# Simple bag-of-words baseline for emotion classification (Task 1)

Authors: Christine de Kock

## Introduction

In this starter notebook, we will take you through the process of emotion classification from text. The notebook was adapted from a notebook for SemEval 2024 Shared Task 1: SemRel.

## Imports

In [1]:
import pandas as pd

from sklearn.feature_extraction.text import CountVectorizer
from sklearn.metrics import recall_score, precision_score, f1_score

import torch 
from torch import nn
from torch import optim

## Data Import

The training data consists of a short text and binary labels representing human judgments of the emotions in the text. 

The data is structured as a CSV file with the following fields:
- id: a unique identifier for the sample
- text: a sentence or short text
- 6 binary fields representing emotion annotations: joy, fear, anger, sadness, surprise

The data is multilabel, meaning that more than one of the emotion classes may apply to a given text. 

Below we will show you how to load and re-format the provided data file.

In [2]:
# Load the training and validation data

train = pd.read_csv('data/eng-data/Track 1/eng_track1_train.csv')
val = pd.read_csv('data/eng-data/Track 1/eng_track1_dev.csv')

train.head()

Unnamed: 0,id,text,Joy,Fear,Anger,Sadness,Surprise
0,eng_train_track1_001,None of us has mentioned the incident since.,0,1,0,1,1
1,eng_train_track1_002,"I was 7 and woke up early, so I went to the ba...",1,0,0,0,0
2,eng_train_track1_003,By that point I felt like someone was stabbing...,0,1,0,0,0
3,eng_train_track1_004,watching her leave with dudes drove me crazy.,0,1,1,1,0
4,eng_train_track1_005,`` My eyes widened.,0,1,0,0,1


## Bag-of-words representation

In this tutorial, we use a simple bag-of-words representation to obtain a vector for each text.
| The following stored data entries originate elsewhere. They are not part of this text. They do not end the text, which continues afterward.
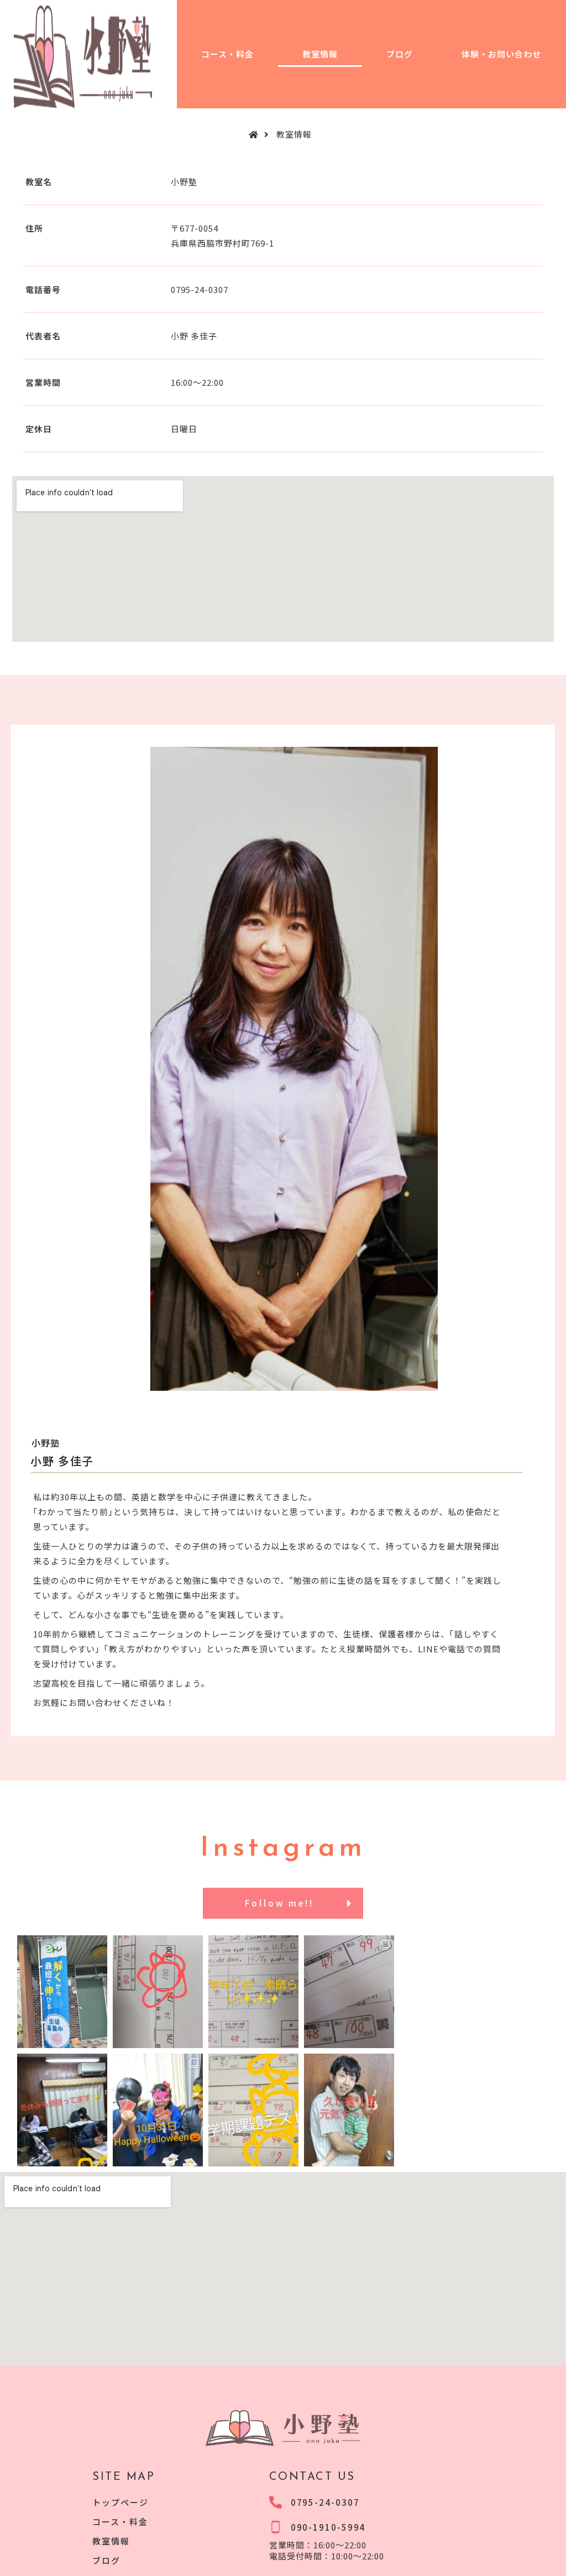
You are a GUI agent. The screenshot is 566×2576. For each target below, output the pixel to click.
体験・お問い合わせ (501, 54)
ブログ (399, 54)
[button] (283, 1903)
This vector can then be fed into a machine learning model. More advanced models, including LSTMs and transformers, operate on text directly and to not require the vectorisation step. 

### Preprocessing 
We choose to unigrams (that is, individual words) and bigrams (two-word sequences). Texts are lowercased before being vectorised. 

Further preprocessing steps may include: 
- stopword removal,
- TFIDF normalisation,
- lemmatisation / stemming, or
- using a different tokeniser.

In [3]:
vectorizer = CountVectorizer(ngram_range=(1,2))
X_train = vectorizer.fit_transform(train['text'].str.lower()).toarray()
X_val = vectorizer.transform(val['text'].str.lower()).toarray()

emotions = ['Joy','Sadness','Surprise','Fear','Anger']
y_train = train[emotions].values
y_val = val[emotions].values

Finally, we cast the transformed vectors to PyTorch tensors.

In [4]:
X_train_t = torch.Tensor(X_train)
y_train_t = torch.Tensor(y_train)

X_val_t = torch.Tensor(X_val)
y_val_t = torch.Tensor(y_val)

## Characteristics of the data

Statistics of the data are printed below. There are 2768 samples in the training data. The input representation consists of 29001 input features and there are 5 output clsees. There is an imbalance in the dataset, with the "fear" class being assigned to 58% of samples but the "anger" class to only 12%. 

(Due to the multilabel nature of the data, the percentages do not sum to 1.)

In [5]:
print(f'Shape of X: {X_train.shape}')
print(f'Shape of y: {y_train.shape}')
print(f'Number of positives per emotion class:')
_ = [print(f' - {e}: {v} ({round(100*v/len(y_train))}%)') for e,v in zip(emotions, y_train.sum(axis=0))]

Shape of X: (2768, 29001)
Shape of y: (2768, 5)
Number of positives per emotion class:
 - Joy: 674 (24%)
 - Sadness: 878 (32%)
 - Surprise: 839 (30%)
 - Fear: 1611 (58%)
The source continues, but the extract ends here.